WHAT IS NEEDED
Rewrite the rows below with "desktop assistant" substituted for every "GUI agent", leaving everything else unchanged.

EXERCISE INPUTS
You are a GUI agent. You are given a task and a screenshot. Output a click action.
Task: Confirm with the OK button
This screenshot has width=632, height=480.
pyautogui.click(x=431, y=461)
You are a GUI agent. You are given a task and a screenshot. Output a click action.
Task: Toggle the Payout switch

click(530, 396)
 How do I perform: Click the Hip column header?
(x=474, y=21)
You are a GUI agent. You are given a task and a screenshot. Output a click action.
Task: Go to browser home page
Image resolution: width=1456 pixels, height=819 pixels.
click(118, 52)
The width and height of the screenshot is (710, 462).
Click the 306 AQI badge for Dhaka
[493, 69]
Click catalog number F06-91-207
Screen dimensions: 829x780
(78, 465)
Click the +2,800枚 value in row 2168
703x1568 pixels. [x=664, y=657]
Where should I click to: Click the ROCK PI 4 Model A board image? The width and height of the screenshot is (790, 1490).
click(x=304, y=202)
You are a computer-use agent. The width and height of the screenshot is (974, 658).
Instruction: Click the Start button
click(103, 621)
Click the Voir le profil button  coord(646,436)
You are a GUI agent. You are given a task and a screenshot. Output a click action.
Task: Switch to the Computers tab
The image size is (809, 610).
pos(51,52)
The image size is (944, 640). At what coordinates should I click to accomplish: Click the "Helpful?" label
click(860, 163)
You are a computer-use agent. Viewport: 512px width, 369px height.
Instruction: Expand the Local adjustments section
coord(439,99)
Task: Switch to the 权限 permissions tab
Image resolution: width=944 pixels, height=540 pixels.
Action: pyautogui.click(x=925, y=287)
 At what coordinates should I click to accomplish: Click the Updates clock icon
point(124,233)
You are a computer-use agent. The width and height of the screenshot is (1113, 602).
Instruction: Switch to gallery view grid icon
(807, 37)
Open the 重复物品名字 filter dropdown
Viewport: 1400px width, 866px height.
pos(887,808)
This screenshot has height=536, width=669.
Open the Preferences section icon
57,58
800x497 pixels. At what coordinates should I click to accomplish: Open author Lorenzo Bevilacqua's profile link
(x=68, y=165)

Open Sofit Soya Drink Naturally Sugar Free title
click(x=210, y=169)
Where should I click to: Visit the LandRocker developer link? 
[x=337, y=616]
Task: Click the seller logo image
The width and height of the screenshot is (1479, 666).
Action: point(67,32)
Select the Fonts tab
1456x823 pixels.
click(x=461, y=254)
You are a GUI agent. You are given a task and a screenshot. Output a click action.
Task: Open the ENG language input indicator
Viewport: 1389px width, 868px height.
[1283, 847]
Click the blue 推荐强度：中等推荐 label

WRITTEN REPLY
You are a desktop assistant. You are given a task and a screenshot. Output a click action.
Task: Confirm with the OK button
This screenshot has width=632, height=480.
pyautogui.click(x=431, y=461)
You are a desktop assistant. You are given a task and a screenshot. Output a click action.
Task: Toggle the Payout switch

click(530, 396)
 How do I perform: Click the Hip column header?
(x=474, y=21)
You are a desktop assistant. You are given a task and a screenshot. Output a click action.
Task: Go to browser home page
Image resolution: width=1456 pixels, height=819 pixels.
click(118, 52)
The width and height of the screenshot is (710, 462).
Click the 306 AQI badge for Dhaka
[493, 69]
Click catalog number F06-91-207
Screen dimensions: 829x780
(78, 465)
Click the +2,800枚 value in row 2168
703x1568 pixels. [x=664, y=657]
Where should I click to: Click the ROCK PI 4 Model A board image? The width and height of the screenshot is (790, 1490).
click(x=304, y=202)
You are a computer-use agent. The width and height of the screenshot is (974, 658).
Instruction: Click the Start button
click(103, 621)
Click the Voir le profil button  coord(646,436)
You are a desktop assistant. You are given a task and a screenshot. Output a click action.
Task: Switch to the Computers tab
The image size is (809, 610).
pos(51,52)
The image size is (944, 640). At what coordinates should I click to accomplish: Click the "Helpful?" label
click(860, 163)
You are a computer-use agent. Viewport: 512px width, 369px height.
Instruction: Expand the Local adjustments section
coord(439,99)
Task: Switch to the 权限 permissions tab
Image resolution: width=944 pixels, height=540 pixels.
Action: pyautogui.click(x=925, y=287)
 At what coordinates should I click to accomplish: Click the Updates clock icon
point(124,233)
You are a computer-use agent. The width and height of the screenshot is (1113, 602).
Instruction: Switch to gallery view grid icon
(807, 37)
Open the 重复物品名字 filter dropdown
Viewport: 1400px width, 866px height.
pos(887,808)
This screenshot has height=536, width=669.
Open the Preferences section icon
57,58
800x497 pixels. At what coordinates should I click to accomplish: Open author Lorenzo Bevilacqua's profile link
(x=68, y=165)

Open Sofit Soya Drink Naturally Sugar Free title
click(x=210, y=169)
Where should I click to: Visit the LandRocker developer link? 
[x=337, y=616]
Task: Click the seller logo image
The width and height of the screenshot is (1479, 666).
Action: point(67,32)
Select the Fonts tab
1456x823 pixels.
click(x=461, y=254)
You are a desktop assistant. You are given a task and a screenshot. Output a click action.
Task: Open the ENG language input indicator
Viewport: 1389px width, 868px height.
[1283, 847]
Click the blue 推荐强度：中等推荐 label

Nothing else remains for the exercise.